DENVER – The Broncos should get out of the first round.
As “Broadway Joe” Namath famously told a disillusioned teammate when the legendary quarterback-bachelor was leaving a New York bar with a rather unremarkable companion, “Eddie, it’s 3 a.m., and Miss America ain’t walking in.”
At the 20th spot in the NFL draft, Christian McCaffrey or “The Most Interesting Man in the Football World” will not be available to the Broncos.
So they ought to trade the pick.
Broncos Boss John Elway, in his annual pre-draft media conference Monday, did not reveal his intentions. He did disclose that the Broncos would listen to “all the options of going up and going back” in the draft. He acknowledged that both offensive and defensive line areas “are weaker than in the past” and cited the positions of cornerback, tight end and wide receiver as plentiful and strong.
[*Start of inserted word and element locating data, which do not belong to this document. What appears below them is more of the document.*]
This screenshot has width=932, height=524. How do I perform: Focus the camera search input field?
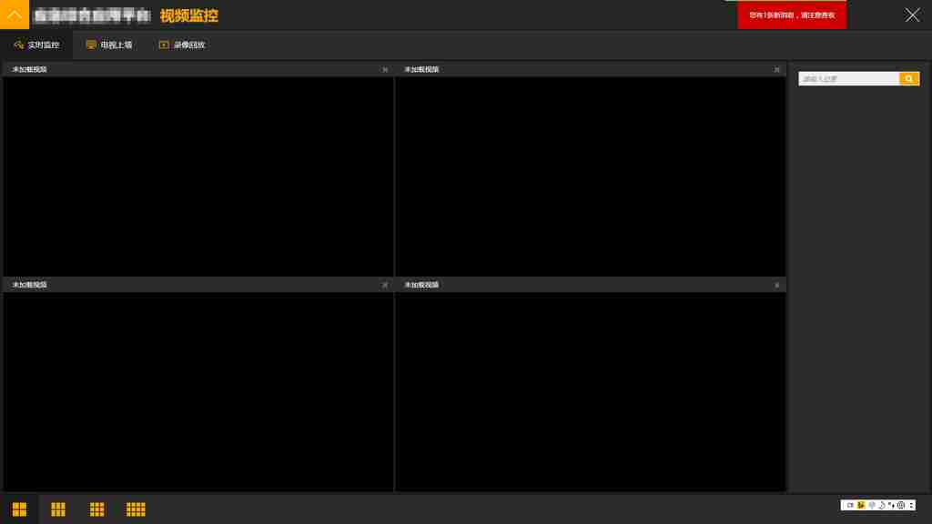(848, 79)
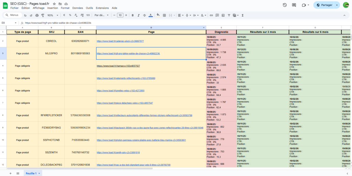Screen dimensions: 352x176
Task: Star this spreadsheet document
Action: tap(54, 3)
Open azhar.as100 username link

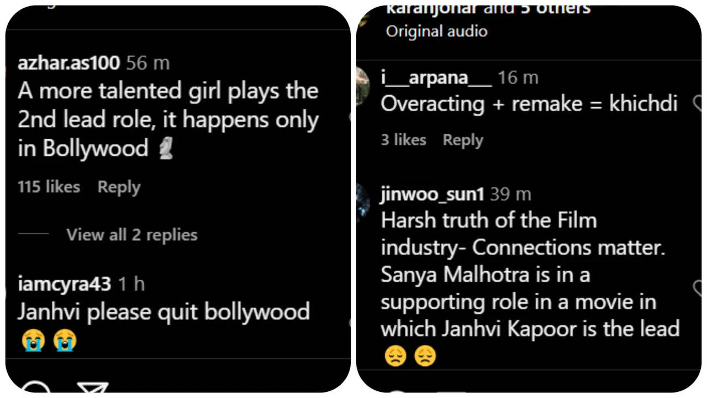coord(68,63)
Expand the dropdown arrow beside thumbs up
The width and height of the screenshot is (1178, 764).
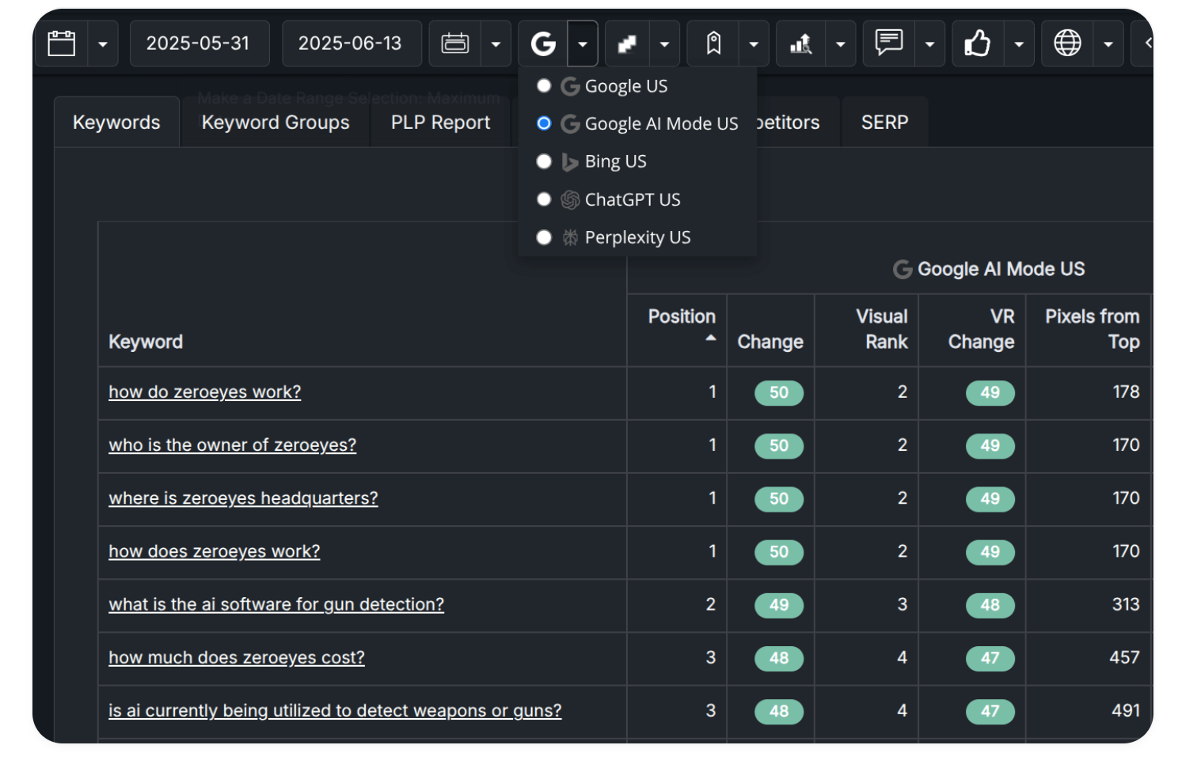tap(1019, 44)
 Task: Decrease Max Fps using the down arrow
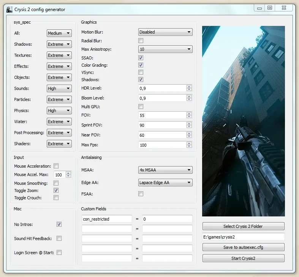(x=189, y=147)
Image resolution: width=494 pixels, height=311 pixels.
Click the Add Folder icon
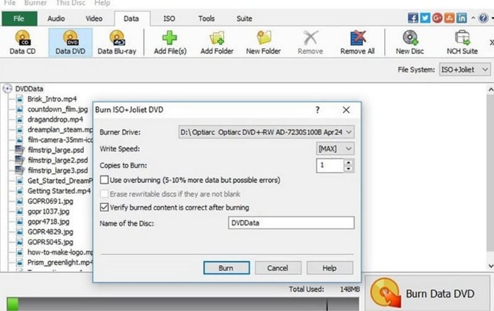point(217,41)
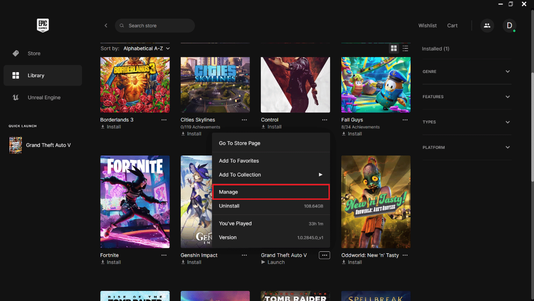
Task: Click the Epic Games logo
Action: (x=43, y=26)
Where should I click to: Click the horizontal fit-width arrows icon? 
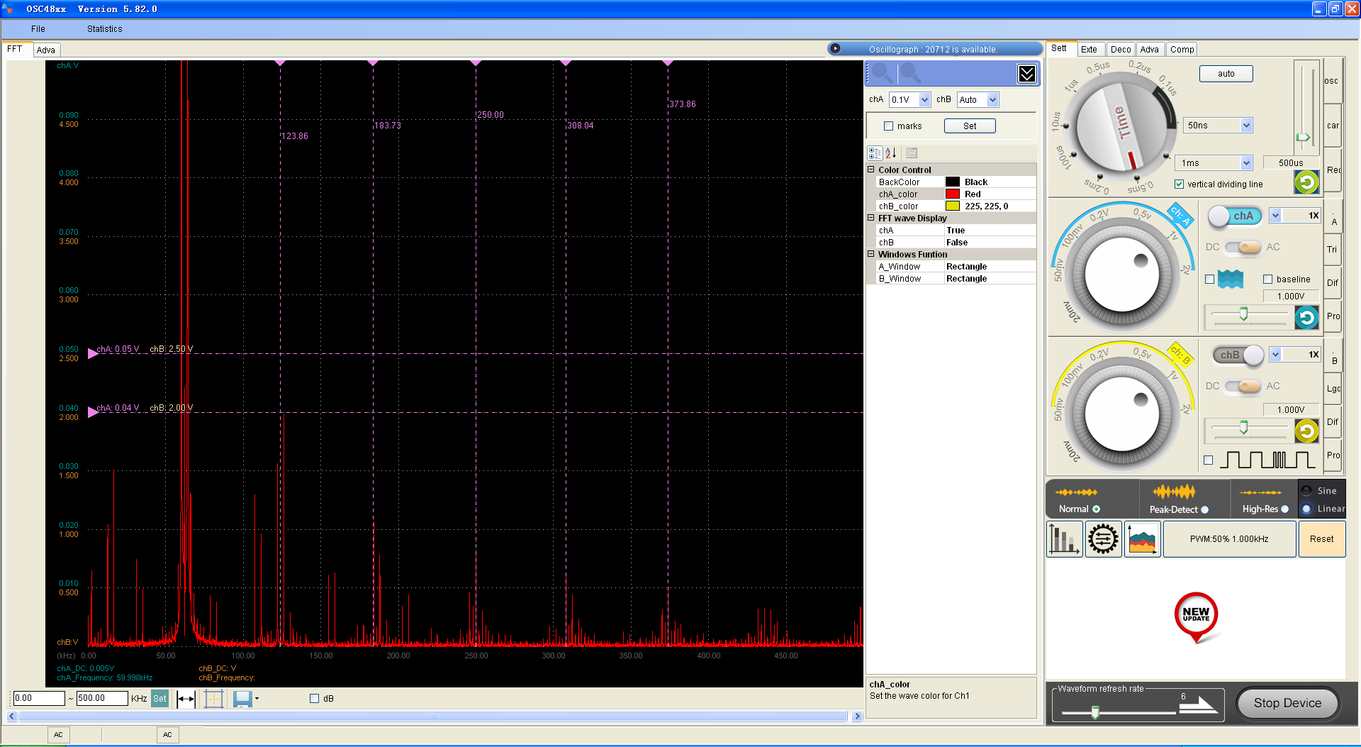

In regard to dropping lower in the draft, Elway emphasized that “finding a trade partner” eager to move up is critical. “Everybody’s talking,” he said, and the situation won’t be clear until and through draft day.
But, for the Broncos . . .
“It’s 9 p.m., and Mr. America is not walking in.’’
(That’s approximately when the Broncos would be on the clock. The draft begins at 6 p.m. – Denver time – and each team has 10 minutes to make a decision.)
A couple of months ago it seemed that McCaffrey, the prized hometown Swiss Army Knife, would be obtainable at No. 20. But, because of his performance at the NFL combine and the Stanford Pro Day, McCaffrey definitely will go higher – possibly to the Panthers at No. 8 and certainly to one of three teams in the teens (Philadelphia, Indianapolis, Washington).
The Broncos would love to grab a potential All-Pro left tackle (a Ryan Clady before his injuries), but the three likely first-round choices – Cam Robinson, Garett Bolles and Ryan Ramczyk – are not The Man. Having talked to Bolles in a lengthy interview, I love him and his story and his future upside. But he would be a suspect immediate starter, and Bolles is not the sexy selection. Robinson is pro-ready coming from Alabama, but he probably will be a guard or a right tackle. And Ramczyk had surgery and could be a liability in 2017.
Elway, somewhat surprisingly, praised Ty Sambraillo, who was drafted in the second round in 2015. Elway twice mentioned that Sambraillo had been the starter at left tackle as a rookie until being injured, and that he could be the No. 1 candidate again this year (after failing as a right tackle last season).
The well-respected Gil Brandt, the former Draft King of the Cowboys, says this is the worst group of offensive linemen he’s scouted in a quarter century. So, why force the pick in a desperate move?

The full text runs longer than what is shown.